The law also requires employers to provide the pay scale for a position to an applicant who is applying for employment upon the applicant’s reasonable request for the information. The key terms “applicant,” “reasonable request,” and “pay scale” were left undefined during the previous update to the EPA. Realizing that this ambiguity was an issue for employers who wanted to comply with the law, California lawmakers enacted AB 2282 to amend the EPA to provide a clear definition of these terms:
(1) “Applicant” refers to an individual who is seeking employment and is not currently working for the employer in any capacity. This would rule out current employees who wish to apply for new positions or promotions with the same company.
(2) “Reasonable request” means a request made after an applicant has completed an initial interview with the employer.
(3) “Pay scale” is now defined as a salary or hourly wage range. This means that after the applicant has completed an initial interview with the employer, the employer must provide a salary or hourly range if the applicant asks for the information.

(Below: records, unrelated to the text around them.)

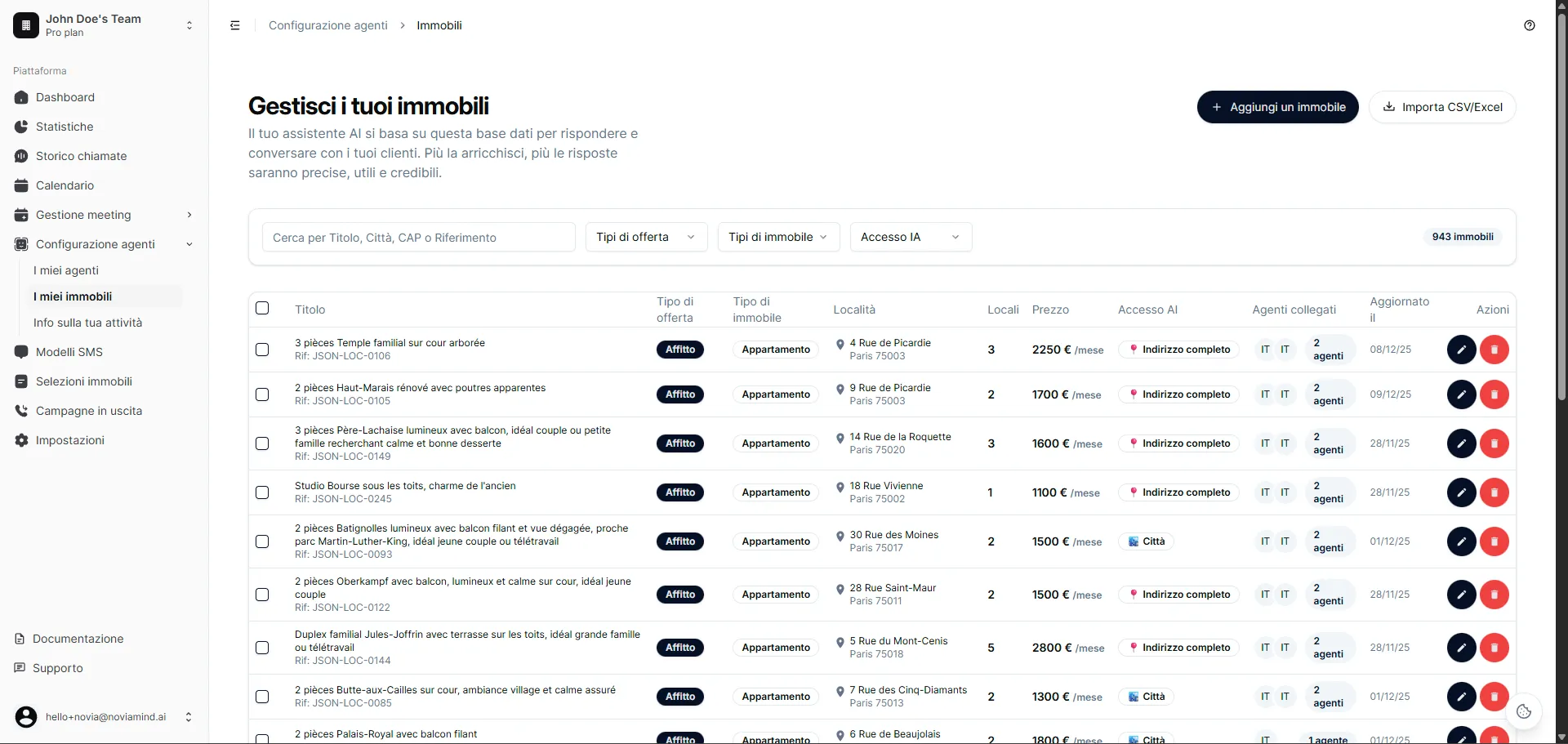Click Aggiungi un immobile button
This screenshot has height=744, width=1568.
tap(1277, 107)
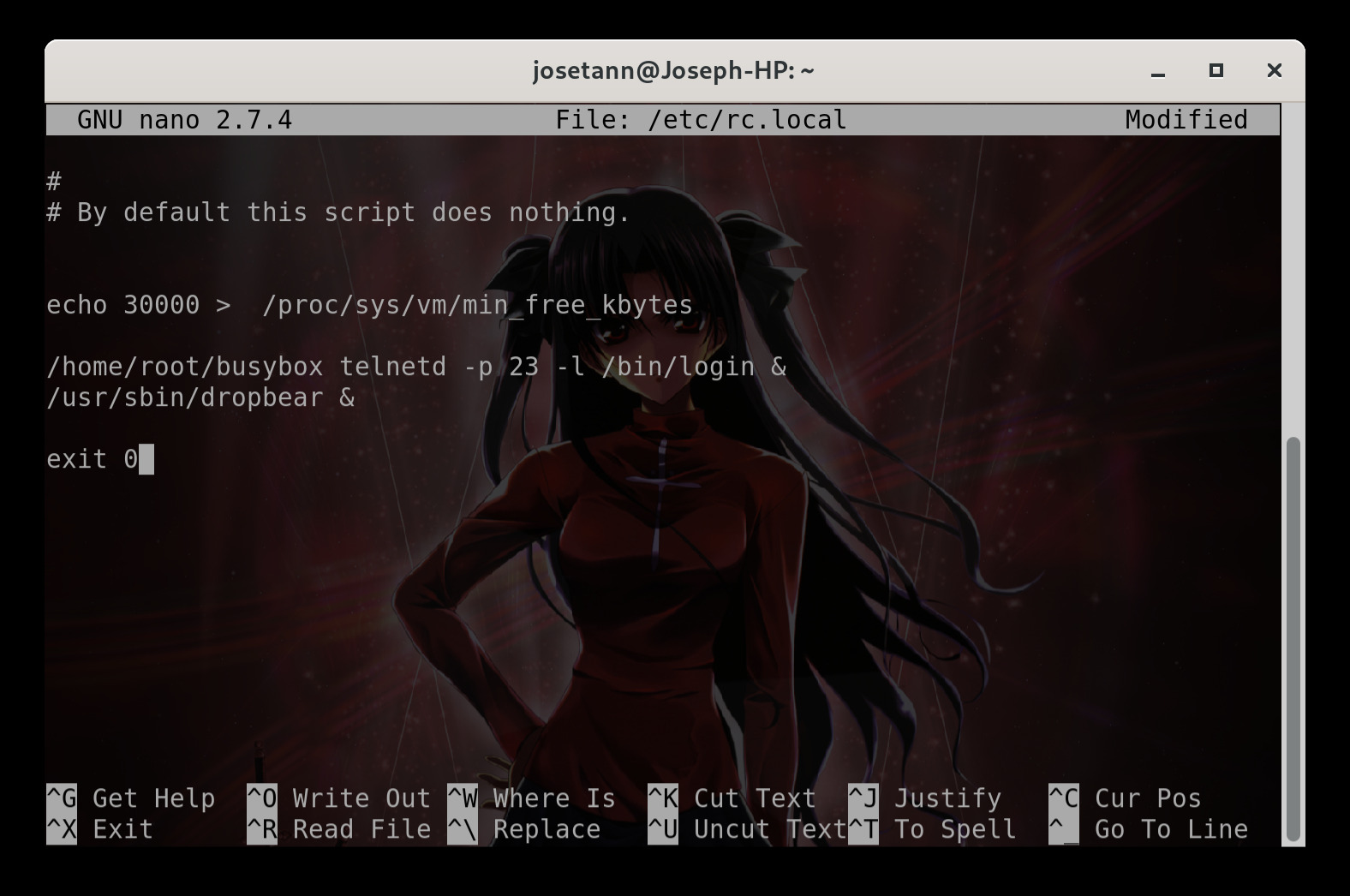Click the 'exit 0' line in editor

[x=93, y=459]
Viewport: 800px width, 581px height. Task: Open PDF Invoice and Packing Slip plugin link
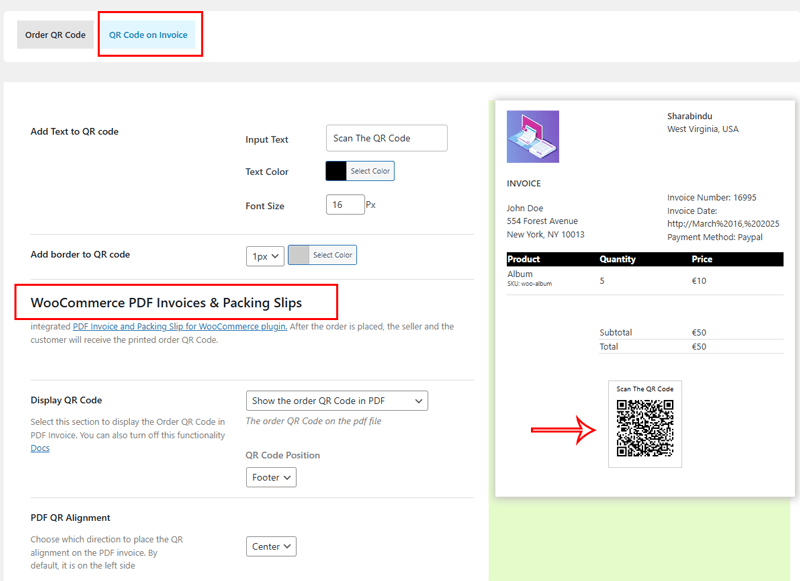[180, 326]
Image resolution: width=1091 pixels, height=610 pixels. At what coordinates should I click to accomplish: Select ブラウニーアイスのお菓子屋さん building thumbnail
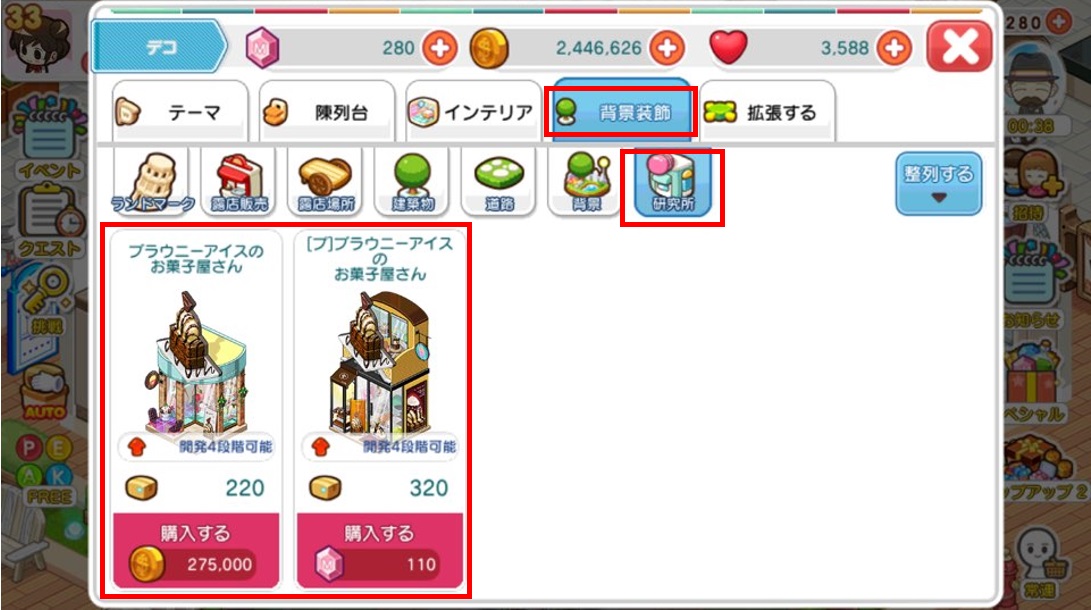coord(196,365)
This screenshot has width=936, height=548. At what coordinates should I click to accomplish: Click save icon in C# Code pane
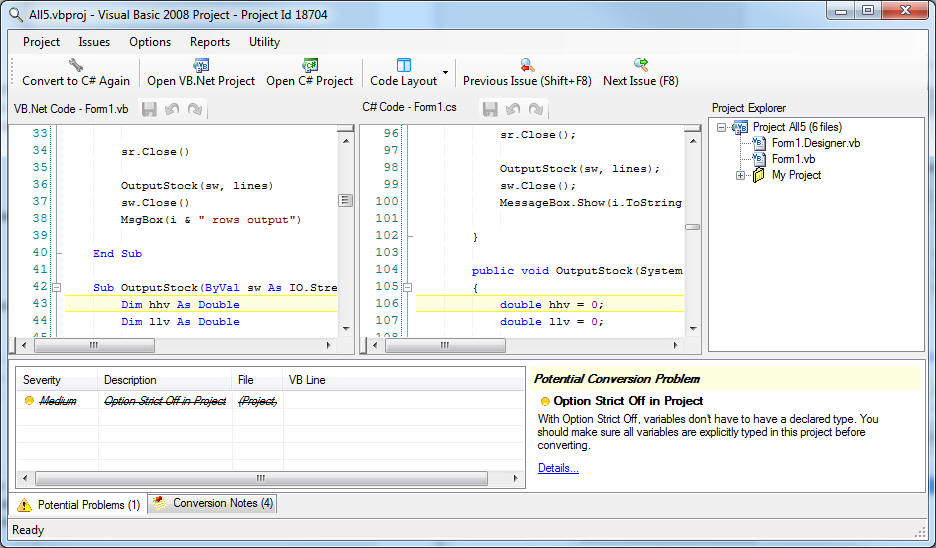490,109
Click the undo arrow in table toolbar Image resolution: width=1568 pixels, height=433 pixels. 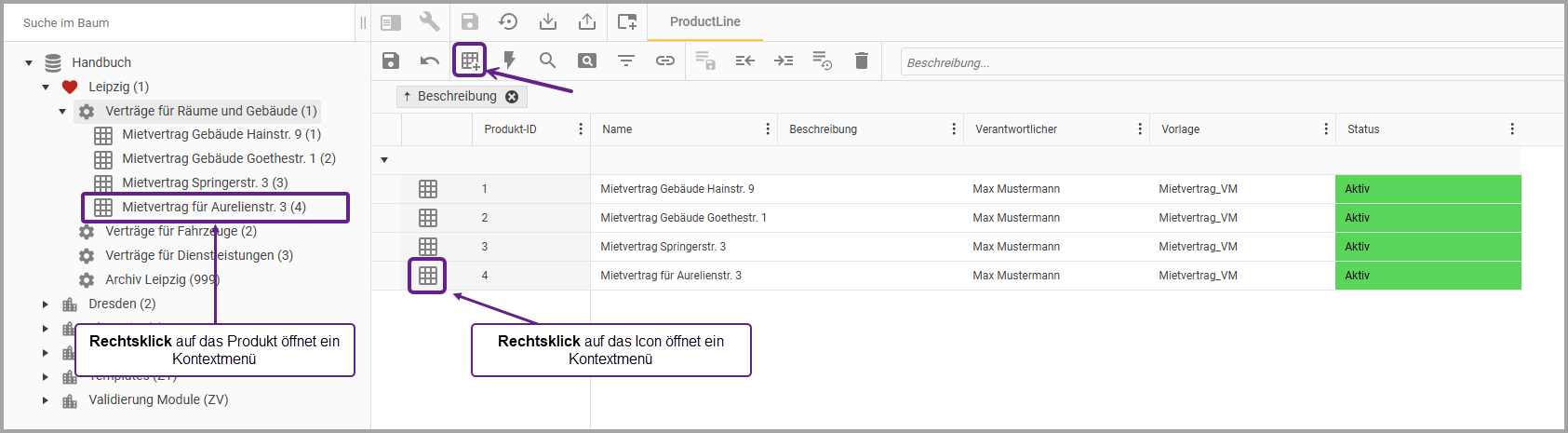point(429,61)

Finally, AB 2282 provides clarification regarding the extent to which an employer may consider salary history when making an employment decision if the employer is permissibly aware of this information. Though employers cannot justify discrepancies in compensation with prior salary history alone, they may consider this information as a factor while making the employment decision. However, they must also be able to justify any resulting wage discrepancies by at least showing that one or more of the following factors exists: (1) a seniority system, (2) a merit system, (3) a system that measures earnings by quantity or quality of production, or (4) another “bona fide factor”, such as education, training or experience.
Now that these EPA requirements have been clarified, California employers should take steps to ensure that their job applications and hiring practices comply with the law. These steps may include reviewing written policies as well as informing employees who are involved in the hiring process, such as those performing interviews, of the law’s requirements. Of course, ESS recommends that all employers seek legal counsel familiar with California’s employment laws while addressing this issue, as all companies’ situations are unique, and their legal needs will likewise differ.
1California Assembly Bill No. 2282.
2There are exceptions to this prohibition, such as salary history information that is disclosable to the public pursuant to federal or state law.
3Voluntarily offer means without any prompting by the employer.